Everyone should heed this call. Although the State is the primary custodian of all minors before the law, parents and guardians including teachers are the primary caregivers. Sometimes the abuse of children is due to the negligence of these very important people.
Much as all parents must take responsibility for the children, mothers need to go the extra mile because sadly fathers and brothers are sometimes the monsters.
It is said charity begins at home and it is only when parents really care that children can be safe. Laws and the rest of society can only be efficient guardians of the children if the parent is doing their duty.
Amai Mugabe specified the vulnerability of the girl child even if the law looks after the interests of all children equally. Although strides have been made towards gender equity in Zimbabwe it is undeniable that there are still some areas in which the females, especially children`, face more challenges than their male counterparts. One such area is that of sexual abuse.
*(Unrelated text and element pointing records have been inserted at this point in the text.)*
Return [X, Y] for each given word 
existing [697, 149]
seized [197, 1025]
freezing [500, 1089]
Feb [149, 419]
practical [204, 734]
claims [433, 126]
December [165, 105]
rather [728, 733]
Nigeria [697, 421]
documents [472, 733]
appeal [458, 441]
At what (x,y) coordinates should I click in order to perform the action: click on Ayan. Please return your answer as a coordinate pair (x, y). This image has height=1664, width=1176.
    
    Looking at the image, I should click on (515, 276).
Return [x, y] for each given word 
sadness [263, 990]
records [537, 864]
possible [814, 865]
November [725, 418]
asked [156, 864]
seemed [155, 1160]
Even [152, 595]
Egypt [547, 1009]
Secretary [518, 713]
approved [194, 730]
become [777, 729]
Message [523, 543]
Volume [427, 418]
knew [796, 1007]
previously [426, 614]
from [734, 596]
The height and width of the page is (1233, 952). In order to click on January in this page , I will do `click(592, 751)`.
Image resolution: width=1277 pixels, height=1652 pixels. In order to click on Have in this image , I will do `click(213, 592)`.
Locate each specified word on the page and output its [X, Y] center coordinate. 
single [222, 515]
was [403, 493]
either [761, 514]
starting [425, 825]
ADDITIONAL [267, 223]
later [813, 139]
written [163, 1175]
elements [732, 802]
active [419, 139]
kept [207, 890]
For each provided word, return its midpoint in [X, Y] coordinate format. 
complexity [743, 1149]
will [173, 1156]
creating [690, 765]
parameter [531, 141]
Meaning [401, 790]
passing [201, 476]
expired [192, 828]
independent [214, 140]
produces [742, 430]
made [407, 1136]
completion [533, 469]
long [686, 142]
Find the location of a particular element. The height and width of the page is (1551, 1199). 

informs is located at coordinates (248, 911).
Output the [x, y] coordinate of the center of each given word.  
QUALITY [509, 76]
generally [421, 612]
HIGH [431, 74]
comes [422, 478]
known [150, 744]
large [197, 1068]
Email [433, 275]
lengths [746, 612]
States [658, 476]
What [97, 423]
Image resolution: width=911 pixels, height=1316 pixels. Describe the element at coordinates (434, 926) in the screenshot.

There are more cases of rape against the girl child than her male counterpart. The police say that according to the reports they receive 11 girls are raped each day. There is conjecture that far much more cases go unreported painting a very bleak picture for the girls.
Children are rarely molested by strangers. In almost all reported cases relatives, friends, domestic workers, neighbours or immediate family members are the perpetrators. In most cases these people start making advances towards the child before actually committing the heinous crimes.
In some cases, the abuse goes on for a long time without the primary caregiver realising what is happening until an outsider blows the whistle.
It is therefore the duty of each parent or guardian to educate children under their care about sexual abuse. Children should be able to tell what is acceptable behaviour from those around them from a very early stage. Every child who can talk must know that no one is allowed to touch their genitals and that such behaviour even by a parent or sibling must be reported.
Parents must also create a safe relationship environment where children can freely share what is going on in their lives.
Too many parents and guardians are now opting to concentrate on financially lucrative activities and social gatherings at the expense of spending quality time with their children. Some parents also practically dump their children with relatives, neighbours, workers or friends without taking due interest in the lives of those children. This creates opportunities for perverts to prey on the unprotected children.
In most cases girls also do not have equitable access to resources. Although the law says that all children are entitled to equal shares of inheritance when their parents pass on, in most families there is still a tendency to follow traditional customs which see males get assets like houses while females only get minor chattels like clothes and crockery.
This usually results in orphaned girls dropping out of school. Without education, the young girls are doomed to a future of commercial sex work, child marriage, early parenthood, exposure to disease in a vicious cycle of poverty. It is therefore up to all stakeholders to ensure that all children stay in school.
Government has made a commendable stance on banning child marriages and is currently looking at effecting policies and laws that will make this a reality. The proposed arrest of those who accept lobola for under-18 brides is one such move. We hope that the proposals will be drafted into law very soon.